Children on the spectrum can have trouble using and understanding language such as sarcasm, expressions and body language. This means you should expect to have your words be taken literally. When speaking with children with autism, it can help to speak as clearly as possible.
Try avoiding using rhetorical questions or long, complex sentences, especially when you are providing instructions. Simple and straight to the point directions tend to work best during instructional work time.
Some children on the spectrum tend to be more visual learners. You may also use visual tools to assist you in providing instructions. Being successful in communication with the child may take time so don’t get frustrated. Remember to stay open minded and positive.
You will most likely experience kids who have difficulty switching from preferred activities and conversations to non-preferred activities and conversations. If you provide a routine, it can make transitions from preferred to non-preferred activities easier and less likely to evoke challenging behaviors. If you don’t implement expectations with consistency and follow through on your words, the child you are working with, will not know what to expect. This can lead to anxiety and challenging behavior.
If you are working with children with autism know that you will be working closely with their parents and guardians. Parents can be anxious leaving their child with someone new. During parent interactions, listen to what they are saying and ask questions that allows them to give insight to their child.
You should ask your supervisor what the expectations are for you when speaking to the parents. Also be sure to ask your supervisor questions on how to navigate through sensitive conservations that may come up. If an accident or something out of the ordinary occurs during your time working with the child, you should reach out to your supervisor to find a way on how to discuss it professionally with the parents.
The filtering mechanism in the brains of children with autism works differently in processing the senses of touch, smell, sound, taste and sight. Some of their senses may be sensitive and they may find seemingly routine events absorbing or stressful. Because of the differences in processing sensory information, children with autism will often have difficulties with movement and coordination. These difficulties can manifest in different ways such as short attention span, avoidance of touch, lack of body awareness, and repetitive behaviors (stimming).
Depending on the setting you are working within, the child may have what is called a behavior plan. A behavior plan is written by a Board-Certified Behavior Analyst (BCBA) and is created after observations and data collection on behaviors that are less functional for the child’s development. The behavior plan will define the behavior(s) and how to react to them accordingly.
This can include many actions such as blocking the behavior, withhold attention to the behavior, or redirecting the behavior. The goal of a behavior plan is to decrease any challenging behaviors and increase positive behaviors that are functional and beneficial to the child. When you begin working you should ask your supervisor if there is a behavior plan in place for the child and if you can be trained on it.
The first step when working with a child is to pair with them. Pairing is associating yourself with all good things for the child. The goal should be that the child wants to see you. The more you pair with the child in the beginning the easier it will be to begin giving the child instructions and working through non-preferred activities.

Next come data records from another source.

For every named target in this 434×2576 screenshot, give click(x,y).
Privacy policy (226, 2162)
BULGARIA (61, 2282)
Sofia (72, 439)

Try to use your strengths to pair with the child. If you are artistic use your abilities to incorporate things, they like such as drawing a favorite character of theirs or creating a board game. Create a fun environment have toys and activities displayed in your work area. Walking into a room with just a table and papers doesn’t inspire a sense of fun. Displaying toys and activities will give you a jumping off point in figuring out what the child is interested and not interested in.
What to expect when working with children with Autism is that anything can happen-good and unplanned. New behaviors such as asking for their favorite snack for the first time or running away when you take the iPad away can all pop up unexpectedly. This can give a sense of excitement or nervousness but your training should give you a sense of confidence that you can work through it.
You should expect that the progress you will see in the children you work with will inspire you in your daily life to appreciate things you may not have noticed before. Remember that each child, parent, and behavior is a learning opportunity for you and your new career. You should expect to make mistakes, because we all do, but if you learn from them, they will make you a stronger positive influence on the children you work with.